The transportation sector is the largest carbon-emitting sector, says Valerie Sarisky-Reed, acting director of the Bioenergy Technologies Office. Plus, aviation is a difficult- to-electrify mode of transportation.

“Aviation is the clearest opportunity for biofuels to have impact,” she says. “We’re seeing unprecedented interest in finding alternatives to fossil-based fuels, which is helping drive demand for these fuels.”


Southwest Airlines, Delta, JetBlue and United have all made short- and long-term commitments to

bio-based fuels. The six pathways that have been approved to make SAF include wood residue, animal fats, algae, cooking oil, vegetable oil, sugars, alcohol, ethanol or greases.
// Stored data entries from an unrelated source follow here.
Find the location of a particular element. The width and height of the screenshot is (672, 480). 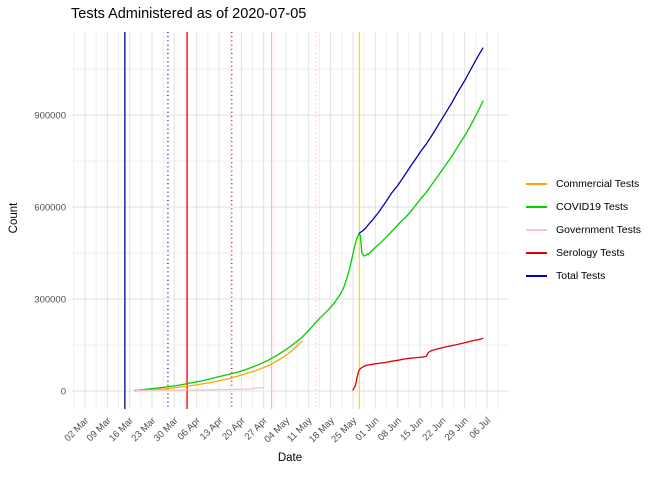

x-tick-label: 29 Jun is located at coordinates (457, 429).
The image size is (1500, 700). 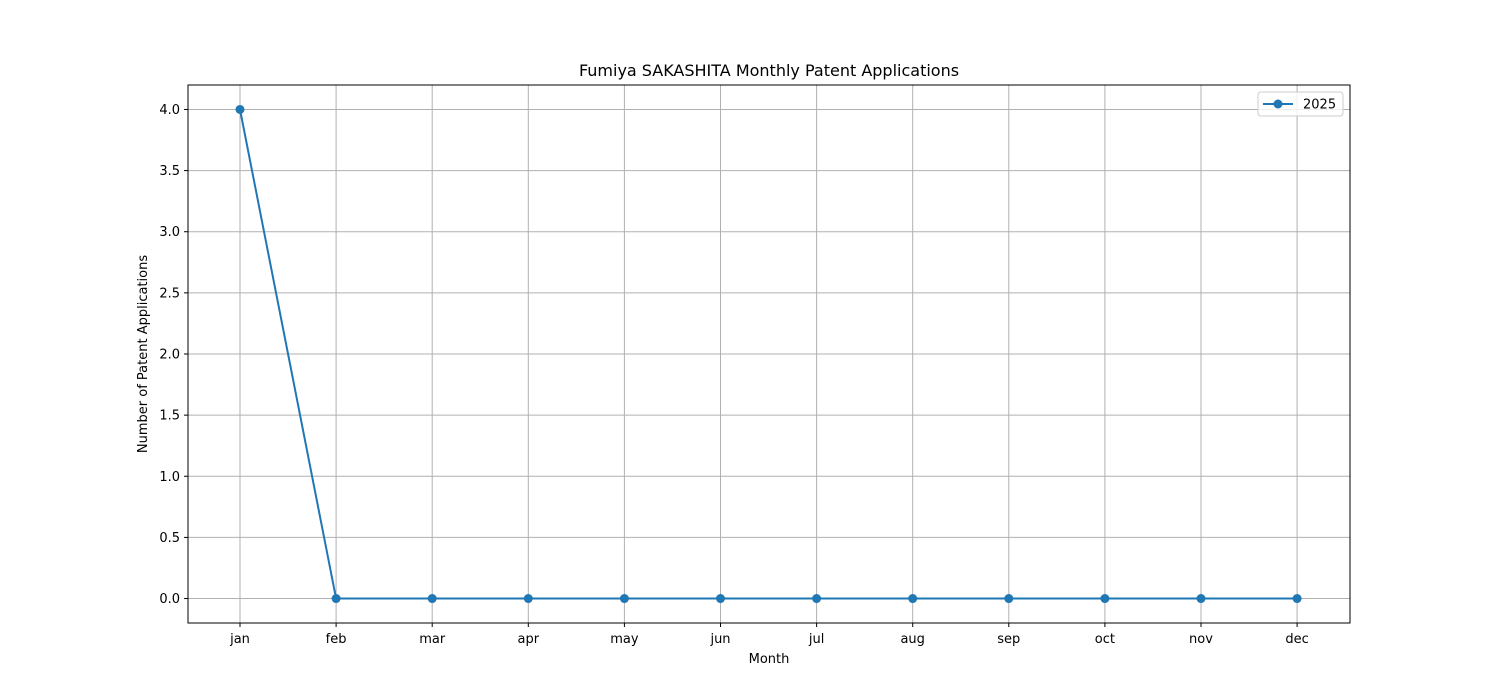 What do you see at coordinates (1296, 640) in the screenshot?
I see `x-tick-label: dec` at bounding box center [1296, 640].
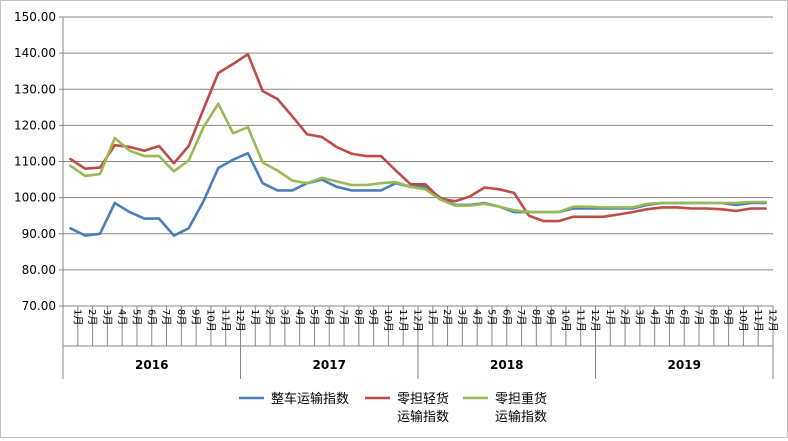 Image resolution: width=788 pixels, height=441 pixels. What do you see at coordinates (39, 270) in the screenshot?
I see `y-tick-label: 80.00` at bounding box center [39, 270].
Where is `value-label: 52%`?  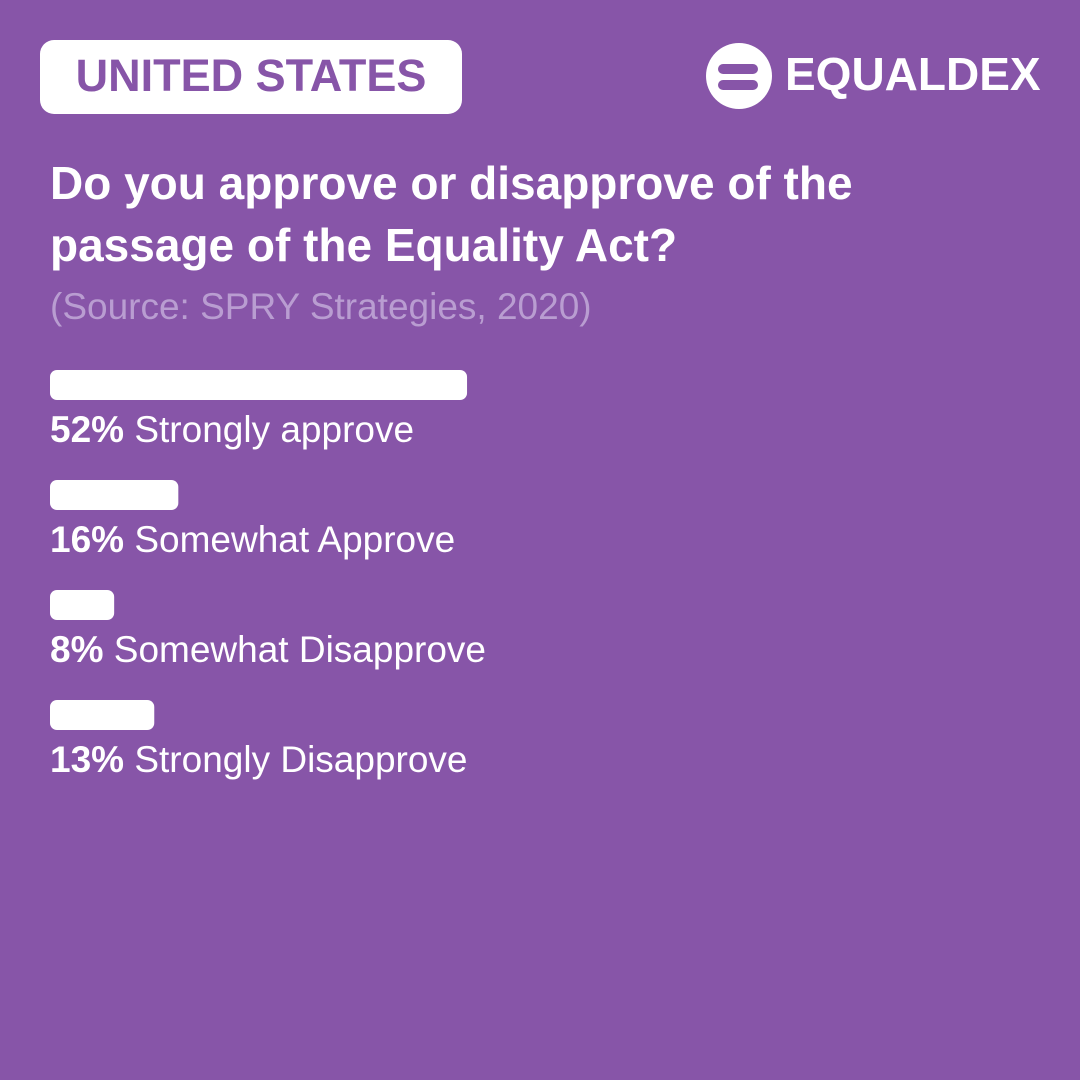
value-label: 52% is located at coordinates (87, 430).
The chemical and physical characteristics of SAF are almost identical to those of the conventional fuels, Sarisky-Reed says.

The continued airline pledges for SAF, and the connected renewable diesel, are fueling the argument U.S. soybeans could soon see increased domestic demand, says Peter Meyer, head of grain and oilseed analytics, S&P Global Platts.

Currently, Meyer says only a few plants in the U.S. are producing SAF, but several are in the development stage. Many include partnerships with some of the largest energy companies in the world.